I was not part of the academic crowd even though I stayed for A levels and went on to University.

One of them did have a story in common with me though, our first encounter as thirteen years old.

I had been dropped off at school, at the door.  I made my way alone to my dormitory in The Tower following vague verbal directions from the nun at the front door.
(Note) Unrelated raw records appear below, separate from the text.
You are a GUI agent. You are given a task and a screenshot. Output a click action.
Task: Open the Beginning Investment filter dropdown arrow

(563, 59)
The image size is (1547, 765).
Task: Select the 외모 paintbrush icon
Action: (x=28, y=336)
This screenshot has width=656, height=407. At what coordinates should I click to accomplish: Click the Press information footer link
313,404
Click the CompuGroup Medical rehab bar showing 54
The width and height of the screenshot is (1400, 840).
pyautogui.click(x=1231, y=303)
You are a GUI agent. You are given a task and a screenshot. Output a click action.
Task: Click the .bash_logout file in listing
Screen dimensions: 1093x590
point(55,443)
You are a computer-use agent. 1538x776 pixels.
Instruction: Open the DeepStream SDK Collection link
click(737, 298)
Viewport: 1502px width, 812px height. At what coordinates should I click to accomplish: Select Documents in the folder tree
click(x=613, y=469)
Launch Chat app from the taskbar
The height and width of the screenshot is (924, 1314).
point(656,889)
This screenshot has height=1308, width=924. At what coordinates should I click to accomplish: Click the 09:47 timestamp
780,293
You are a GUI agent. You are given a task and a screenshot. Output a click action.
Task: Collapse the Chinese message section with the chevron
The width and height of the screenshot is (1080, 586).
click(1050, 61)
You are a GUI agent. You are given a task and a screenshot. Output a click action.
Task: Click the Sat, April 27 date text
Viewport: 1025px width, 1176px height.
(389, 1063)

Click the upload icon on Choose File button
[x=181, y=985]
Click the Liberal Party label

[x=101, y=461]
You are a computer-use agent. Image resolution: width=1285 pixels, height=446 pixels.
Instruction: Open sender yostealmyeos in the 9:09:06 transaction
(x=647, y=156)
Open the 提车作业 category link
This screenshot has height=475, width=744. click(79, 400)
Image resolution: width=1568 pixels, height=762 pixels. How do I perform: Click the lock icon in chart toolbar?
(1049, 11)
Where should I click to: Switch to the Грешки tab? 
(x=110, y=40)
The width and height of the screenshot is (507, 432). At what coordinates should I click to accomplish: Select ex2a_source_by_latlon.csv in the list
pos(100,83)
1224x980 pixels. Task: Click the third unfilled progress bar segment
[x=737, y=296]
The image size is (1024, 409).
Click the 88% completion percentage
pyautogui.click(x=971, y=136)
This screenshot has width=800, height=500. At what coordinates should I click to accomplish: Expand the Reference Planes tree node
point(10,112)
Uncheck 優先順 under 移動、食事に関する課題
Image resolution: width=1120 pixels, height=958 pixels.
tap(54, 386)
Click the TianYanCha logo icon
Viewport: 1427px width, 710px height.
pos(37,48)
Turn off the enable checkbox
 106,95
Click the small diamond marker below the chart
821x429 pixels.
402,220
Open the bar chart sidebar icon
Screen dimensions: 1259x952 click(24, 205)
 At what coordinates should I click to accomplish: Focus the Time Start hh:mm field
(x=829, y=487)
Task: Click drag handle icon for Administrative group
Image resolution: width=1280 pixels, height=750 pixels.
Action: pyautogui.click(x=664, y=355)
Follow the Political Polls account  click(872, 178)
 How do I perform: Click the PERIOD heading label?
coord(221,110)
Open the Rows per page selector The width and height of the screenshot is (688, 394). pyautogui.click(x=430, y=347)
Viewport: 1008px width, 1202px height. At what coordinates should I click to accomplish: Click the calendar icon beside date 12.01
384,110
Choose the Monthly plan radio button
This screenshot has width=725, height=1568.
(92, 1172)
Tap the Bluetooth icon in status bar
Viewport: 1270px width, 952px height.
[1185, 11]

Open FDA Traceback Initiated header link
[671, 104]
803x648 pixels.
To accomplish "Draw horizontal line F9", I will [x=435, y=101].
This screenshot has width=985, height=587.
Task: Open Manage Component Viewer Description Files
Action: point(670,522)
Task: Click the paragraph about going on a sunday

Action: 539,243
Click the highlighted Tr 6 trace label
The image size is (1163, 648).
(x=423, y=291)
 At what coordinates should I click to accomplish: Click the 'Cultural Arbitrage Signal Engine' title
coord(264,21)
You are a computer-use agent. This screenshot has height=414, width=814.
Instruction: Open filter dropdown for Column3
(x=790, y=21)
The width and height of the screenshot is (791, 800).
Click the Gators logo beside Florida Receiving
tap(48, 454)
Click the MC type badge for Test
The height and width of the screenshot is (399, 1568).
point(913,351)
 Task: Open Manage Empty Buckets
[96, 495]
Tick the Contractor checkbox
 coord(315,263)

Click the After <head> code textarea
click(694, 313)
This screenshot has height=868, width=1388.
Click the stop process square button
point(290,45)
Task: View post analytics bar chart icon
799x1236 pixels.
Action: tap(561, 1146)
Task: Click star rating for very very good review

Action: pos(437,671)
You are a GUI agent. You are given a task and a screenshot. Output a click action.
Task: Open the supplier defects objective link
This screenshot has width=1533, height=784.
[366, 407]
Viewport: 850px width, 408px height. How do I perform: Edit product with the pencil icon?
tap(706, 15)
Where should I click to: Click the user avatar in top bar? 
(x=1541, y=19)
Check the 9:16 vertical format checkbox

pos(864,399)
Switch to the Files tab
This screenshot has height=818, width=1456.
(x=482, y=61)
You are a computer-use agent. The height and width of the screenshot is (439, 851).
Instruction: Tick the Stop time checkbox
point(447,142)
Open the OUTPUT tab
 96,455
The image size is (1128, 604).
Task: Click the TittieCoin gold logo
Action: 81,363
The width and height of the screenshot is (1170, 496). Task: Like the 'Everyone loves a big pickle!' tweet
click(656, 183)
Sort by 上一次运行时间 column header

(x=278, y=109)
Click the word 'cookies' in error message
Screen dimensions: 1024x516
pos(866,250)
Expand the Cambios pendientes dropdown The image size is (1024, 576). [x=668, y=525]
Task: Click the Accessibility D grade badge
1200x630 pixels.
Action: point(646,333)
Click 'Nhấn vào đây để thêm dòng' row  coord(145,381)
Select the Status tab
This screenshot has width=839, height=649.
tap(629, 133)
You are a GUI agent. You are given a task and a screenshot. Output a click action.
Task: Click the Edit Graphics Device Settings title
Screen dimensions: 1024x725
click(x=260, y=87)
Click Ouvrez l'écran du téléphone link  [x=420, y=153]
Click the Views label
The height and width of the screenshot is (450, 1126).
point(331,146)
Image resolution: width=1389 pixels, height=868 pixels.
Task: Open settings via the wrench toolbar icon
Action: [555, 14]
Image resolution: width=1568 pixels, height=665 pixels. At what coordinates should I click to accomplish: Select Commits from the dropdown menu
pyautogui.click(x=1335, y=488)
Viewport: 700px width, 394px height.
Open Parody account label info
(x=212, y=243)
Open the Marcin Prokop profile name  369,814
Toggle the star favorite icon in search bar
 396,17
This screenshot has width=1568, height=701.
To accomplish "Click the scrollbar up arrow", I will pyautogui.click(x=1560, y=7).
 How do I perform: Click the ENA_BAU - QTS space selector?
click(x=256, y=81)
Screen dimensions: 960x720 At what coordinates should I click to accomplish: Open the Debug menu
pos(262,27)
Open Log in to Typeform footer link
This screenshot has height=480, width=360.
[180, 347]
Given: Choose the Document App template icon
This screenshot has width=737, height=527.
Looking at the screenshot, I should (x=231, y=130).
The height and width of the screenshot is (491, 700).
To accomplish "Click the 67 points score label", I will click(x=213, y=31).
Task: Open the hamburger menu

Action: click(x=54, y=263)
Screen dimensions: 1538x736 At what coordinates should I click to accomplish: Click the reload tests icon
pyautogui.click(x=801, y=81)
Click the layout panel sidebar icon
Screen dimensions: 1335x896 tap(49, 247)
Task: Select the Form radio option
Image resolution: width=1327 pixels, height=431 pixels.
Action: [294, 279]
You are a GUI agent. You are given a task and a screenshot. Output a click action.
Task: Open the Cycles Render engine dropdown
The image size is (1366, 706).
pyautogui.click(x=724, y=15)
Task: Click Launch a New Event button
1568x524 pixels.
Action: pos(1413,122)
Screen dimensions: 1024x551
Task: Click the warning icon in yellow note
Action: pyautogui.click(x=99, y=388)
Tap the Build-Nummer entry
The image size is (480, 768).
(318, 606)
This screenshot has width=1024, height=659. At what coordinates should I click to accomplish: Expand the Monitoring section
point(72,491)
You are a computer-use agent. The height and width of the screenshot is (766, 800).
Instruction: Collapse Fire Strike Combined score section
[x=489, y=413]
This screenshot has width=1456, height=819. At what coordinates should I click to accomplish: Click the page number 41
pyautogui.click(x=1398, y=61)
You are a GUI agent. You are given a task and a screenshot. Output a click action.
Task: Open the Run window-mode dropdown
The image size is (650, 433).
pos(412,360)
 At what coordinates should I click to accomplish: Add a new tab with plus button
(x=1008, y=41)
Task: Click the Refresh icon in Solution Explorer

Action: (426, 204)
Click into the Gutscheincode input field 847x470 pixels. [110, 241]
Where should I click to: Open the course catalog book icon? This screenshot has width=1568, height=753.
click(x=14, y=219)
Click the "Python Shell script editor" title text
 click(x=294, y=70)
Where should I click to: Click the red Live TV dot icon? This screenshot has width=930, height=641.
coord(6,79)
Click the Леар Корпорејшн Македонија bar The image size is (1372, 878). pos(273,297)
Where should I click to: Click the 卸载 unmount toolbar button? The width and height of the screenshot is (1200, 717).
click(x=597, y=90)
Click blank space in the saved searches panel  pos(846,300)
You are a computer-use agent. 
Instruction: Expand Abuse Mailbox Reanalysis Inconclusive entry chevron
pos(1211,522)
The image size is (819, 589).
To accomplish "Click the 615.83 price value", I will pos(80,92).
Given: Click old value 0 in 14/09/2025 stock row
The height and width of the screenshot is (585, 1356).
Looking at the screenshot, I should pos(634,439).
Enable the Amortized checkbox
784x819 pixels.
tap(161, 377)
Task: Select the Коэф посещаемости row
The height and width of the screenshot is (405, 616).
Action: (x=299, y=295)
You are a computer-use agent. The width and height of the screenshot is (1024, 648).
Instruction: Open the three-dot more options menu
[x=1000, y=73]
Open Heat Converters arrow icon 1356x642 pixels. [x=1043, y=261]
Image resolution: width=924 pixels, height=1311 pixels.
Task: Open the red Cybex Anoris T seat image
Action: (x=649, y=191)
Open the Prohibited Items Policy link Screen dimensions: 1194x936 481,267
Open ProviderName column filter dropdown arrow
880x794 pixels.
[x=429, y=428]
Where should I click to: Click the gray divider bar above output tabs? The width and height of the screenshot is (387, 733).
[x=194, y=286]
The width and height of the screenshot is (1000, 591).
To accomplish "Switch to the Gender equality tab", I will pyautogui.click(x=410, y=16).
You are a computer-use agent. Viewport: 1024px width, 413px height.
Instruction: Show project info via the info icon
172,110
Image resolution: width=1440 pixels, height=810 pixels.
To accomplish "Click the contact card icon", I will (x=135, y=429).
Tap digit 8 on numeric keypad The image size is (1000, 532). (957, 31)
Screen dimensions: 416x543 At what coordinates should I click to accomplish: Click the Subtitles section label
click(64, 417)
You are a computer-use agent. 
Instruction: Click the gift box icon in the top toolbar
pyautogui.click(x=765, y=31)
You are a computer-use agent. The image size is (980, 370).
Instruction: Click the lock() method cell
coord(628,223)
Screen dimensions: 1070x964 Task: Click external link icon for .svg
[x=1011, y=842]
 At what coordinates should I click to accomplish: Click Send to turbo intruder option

I unpacked and retraced my solitary steps to where I’d last seen my mother.

The same nun asked me to show a newly arrived girl to her dormitory, also in The Tower, I knew the way, there and back, so was able to accompany her and her mother to her dorm, a different one to mine.  They unpacked together while I waited to help them retrace their steps.  After saying a hearty goodbye to Mums the girl turned to me and asked,

“How long have you been here?”

“About an hour.”  I said dismally.

“Oh, I thought you’d been here years,” she said treating me to her infectious laugh!  Hello Alex!

That night after the reunion I didn’t sleep well.

All the memories of being abandoned came back to me and I lost my breath.

I wrote to my friends who said there were others who felt the same way.

They hoped that I would be able to visit them again and not bury myself deep in the heart of Texas.

I hoped so too.

These friends have nothing but happy memories of Thornton so how can they be expected to know the loneliness and loss my years there represent to me?

Let’s just say had my parents not sent me to Thornton or anywhere for that matter, I would probably not have homeschooled my children and then where would we all be?